Avalanche‘s (AVAX) burn rate showed a sharp increase last week, accelerating the rate at which tokens were removed from circulation. According to analysis of Avascan data, approximately 31,650 AVAX tokens were burned in the last seven days, with more than half of that amount burned on February 24 alone.
Burn Rate Surge in AVAX
The reported increase followed a period of stability where the daily burn rate was between 1,000 and 1,300 tokens. As a result, more than half of all tokens burned in the last 30 days occurred last week. Data obtained from the Avalanche explorer indicated that the rise in the burn rate followed a similar increase in network transactions. Current data suggests that Avalanche may be burning all revenue generated from transaction fees.
This could mean that the higher the network activity, the higher the fees and, consequently, the higher the amount of AVAX that will be burned. Generally, the burning activity can be interpreted as a bullish event due to the resulting supply constriction. However, last week’s increase failed to create upward pressure on AVAX. According to Coinglass data, open interest (OI) in AVAX futures fell by 18% over the last 10 days.
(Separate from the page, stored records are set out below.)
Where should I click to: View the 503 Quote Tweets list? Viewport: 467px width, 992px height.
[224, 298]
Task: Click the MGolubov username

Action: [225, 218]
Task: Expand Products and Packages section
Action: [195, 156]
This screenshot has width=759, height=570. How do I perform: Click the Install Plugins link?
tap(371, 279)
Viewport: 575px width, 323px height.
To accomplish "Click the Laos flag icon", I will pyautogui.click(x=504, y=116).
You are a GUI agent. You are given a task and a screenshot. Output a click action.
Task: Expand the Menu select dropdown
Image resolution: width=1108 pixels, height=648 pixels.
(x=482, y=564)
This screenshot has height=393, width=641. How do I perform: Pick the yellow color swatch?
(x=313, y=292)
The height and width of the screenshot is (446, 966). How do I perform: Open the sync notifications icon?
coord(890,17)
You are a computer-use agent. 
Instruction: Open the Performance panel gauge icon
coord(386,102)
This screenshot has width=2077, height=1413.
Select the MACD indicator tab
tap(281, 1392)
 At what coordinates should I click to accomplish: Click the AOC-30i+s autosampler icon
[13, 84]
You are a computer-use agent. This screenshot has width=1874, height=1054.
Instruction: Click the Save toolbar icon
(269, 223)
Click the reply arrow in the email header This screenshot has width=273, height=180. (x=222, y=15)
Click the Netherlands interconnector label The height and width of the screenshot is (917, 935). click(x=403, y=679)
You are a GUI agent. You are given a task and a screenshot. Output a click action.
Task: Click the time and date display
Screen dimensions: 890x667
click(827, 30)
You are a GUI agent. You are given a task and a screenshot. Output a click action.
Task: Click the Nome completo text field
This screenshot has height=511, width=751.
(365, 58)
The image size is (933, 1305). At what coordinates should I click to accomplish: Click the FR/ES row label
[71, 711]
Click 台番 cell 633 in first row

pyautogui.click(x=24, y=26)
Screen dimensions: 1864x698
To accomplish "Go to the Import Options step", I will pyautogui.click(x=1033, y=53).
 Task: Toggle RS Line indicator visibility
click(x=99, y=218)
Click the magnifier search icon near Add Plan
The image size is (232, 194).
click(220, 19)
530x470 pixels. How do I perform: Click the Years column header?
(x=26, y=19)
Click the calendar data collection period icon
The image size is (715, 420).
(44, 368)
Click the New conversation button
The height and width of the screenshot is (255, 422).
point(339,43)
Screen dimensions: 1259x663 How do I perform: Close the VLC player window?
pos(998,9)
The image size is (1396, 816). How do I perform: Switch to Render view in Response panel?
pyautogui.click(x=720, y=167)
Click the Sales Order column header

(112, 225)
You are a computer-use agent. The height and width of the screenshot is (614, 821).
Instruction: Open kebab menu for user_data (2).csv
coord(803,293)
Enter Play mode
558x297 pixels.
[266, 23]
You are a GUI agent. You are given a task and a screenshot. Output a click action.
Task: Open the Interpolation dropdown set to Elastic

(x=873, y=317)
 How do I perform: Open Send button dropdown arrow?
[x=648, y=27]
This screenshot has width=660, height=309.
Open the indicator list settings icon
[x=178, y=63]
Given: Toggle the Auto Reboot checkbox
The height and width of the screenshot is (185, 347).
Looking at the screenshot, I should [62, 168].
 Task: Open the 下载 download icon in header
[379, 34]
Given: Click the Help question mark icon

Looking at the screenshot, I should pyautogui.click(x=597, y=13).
Expectations for an AVAX Uptrend
During the same period, the AVAX long/short ratio failed to surpass 1, which could indicate a dominance of bearish leveraged investors. Experts believe that examining AVAX’s daily chart provides interesting information about its next moves. The Relative Strength Index (RSI) tested the neutral level of 50 as resistance and retreated. Successfully surpassing this level could indicate an uptrend for AVAX in the coming days.
The Moving Average Convergence Divergence (MACD) line was below the signal line, which could indicate a pullback. However, experts believe that a bullish crossover appears reasonable and could be followed by a continued uptrend for AVAX. According to the 21milyon.com website, the ninth-largest cryptocurrency experienced a loss of 8.46% last week at the time of writing. The price drop in AVAX affected speculative interest in the token.